■ Given instruction ■
Write out every one of the rows below word for word, and leave the pictures out of your answer.

Stored records:
---------------

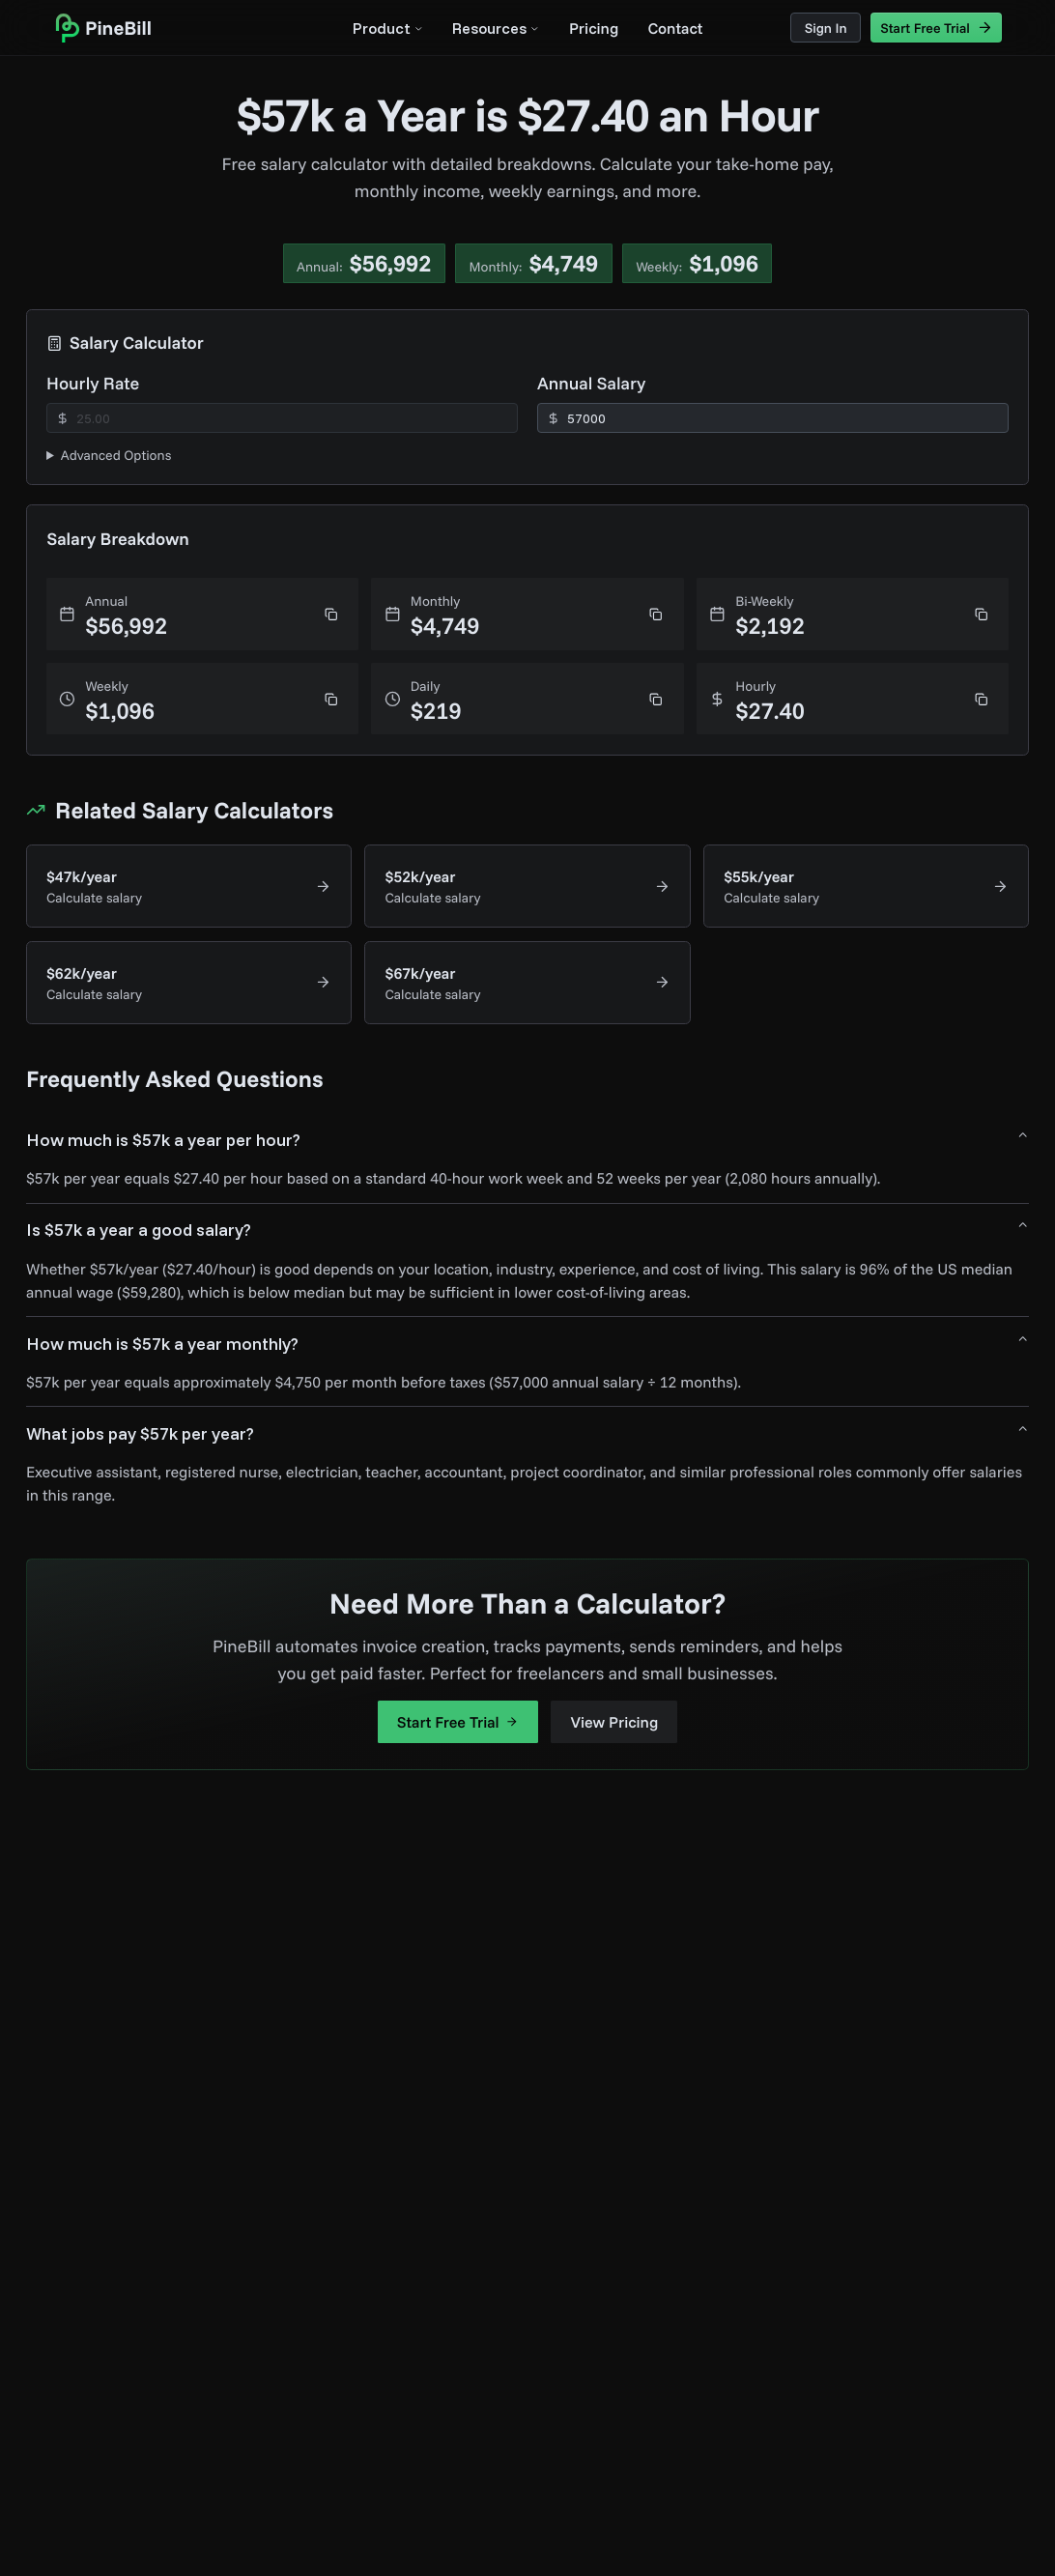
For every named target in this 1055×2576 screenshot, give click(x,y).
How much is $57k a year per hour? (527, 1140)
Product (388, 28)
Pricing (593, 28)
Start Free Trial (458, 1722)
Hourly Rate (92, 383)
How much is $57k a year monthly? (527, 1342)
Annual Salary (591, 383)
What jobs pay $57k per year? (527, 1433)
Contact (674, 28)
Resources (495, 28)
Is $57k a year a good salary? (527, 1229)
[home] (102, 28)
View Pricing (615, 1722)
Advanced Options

---------------

■ Solved problem ■
For every named target in this 1055×2576 screenshot, give click(x,y).
How much is $57k a year per hour? (527, 1140)
Product (388, 28)
Pricing (593, 28)
Start Free Trial (458, 1722)
Hourly Rate (92, 383)
How much is $57k a year monthly? (527, 1342)
Annual Salary (591, 383)
What jobs pay $57k per year? (527, 1433)
Contact (674, 28)
Resources (495, 28)
Is $57k a year a good salary? (527, 1229)
[home] (102, 28)
View Pricing (615, 1722)
Advanced Options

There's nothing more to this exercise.